═════ Selected passage

Bioethics for Breakfast: Social Determinants of Elders’ Health

Bioethics for Breakfast: Seminars in Medicine, Law and Society

Anne K. Hughes, PhD, MSW, and Dawn Opel, JD, PhD, presented at the December 2 Bioethics for Breakfast session, offering perspectives and insight on the topic “Social Determinants of Elders’ Health.” Bioethics for Breakfast is generously sponsored by Hall, Render, Killian, Heath & Lyman. This session was the first of a two-part series on the theme “Paradoxes of Aging: Living Longer and Feeling Worse.” The presentation portion of the session was recorded and is available to watch on our website.

Elders in the U.S. contend with chronic illness, disability, mental health disorders, and a host of other co-morbid conditions. The COVID-19 pandemic has illuminated the complex web of social, medical, and economic challenges faced by the elderly.

Anne K. Hughes, PhD, MSW, highlighted common concerns about aging and explained how those concerns affect LGBTQ+ older adults: cognitive and/or physical decline, isolation, financial/legal, living situations, and meaning making/legacy. Hughes shared the importance of health professionals asking questions rather than making assumptions when working with sexual and gender minority older adults. She also noted research showing health disparities at greater levels when compared to heterosexual older adults, even noting that much of the research data currently available is not inclusive of bisexual, transgender, or gender non-conforming older adults.

Dawn Opel, JD, PhD, presented on older adults and food insecurity in America. She addressed the invisibility of older adults experiencing hunger in America, lessons from the COVID-19 pandemic, programs and services available for older adults in Michigan, and the future of food security for older adults. Regarding food insecurity, many older adults are living alone, and they may use trade-offs such as skipping their grocery trip to instead pay the rent or utility bill. The pandemic also made visible the reliance on unpaid caregiving and volunteerism for access to food. Sharing data that projects more than 20 percent of the U.S. population will be over the age of 65 by 2030, Opel asked attendees to consider the actions needed now to invest in infrastructure for the future.

══════════
═════ Dataset section

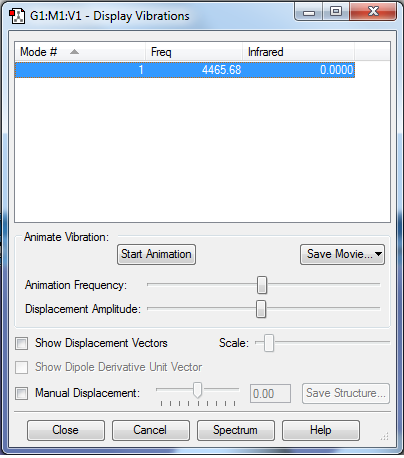Click the Help button

321,430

══════════

Assigned task 1:
Repeat the Bioethics for Breakfast summary word for word, starting at "Elders in the" and continuing up to and including "by the elderly.".
Assigned task 2:
In the Bioethics for Breakfast summary, what share of the U.S. population is projected to be over the age of 65 by 2030?
Rely only on the Bioethics for Breakfast summary, not on the material.

Task output 1:
Elders in the U.S. contend with chronic illness, disability, mental health disorders, and a host of other co-morbid conditions. The COVID-19 pandemic has illuminated the complex web of social, medical, and economic challenges faced by the elderly.

Task output 2:
More than 20 percent.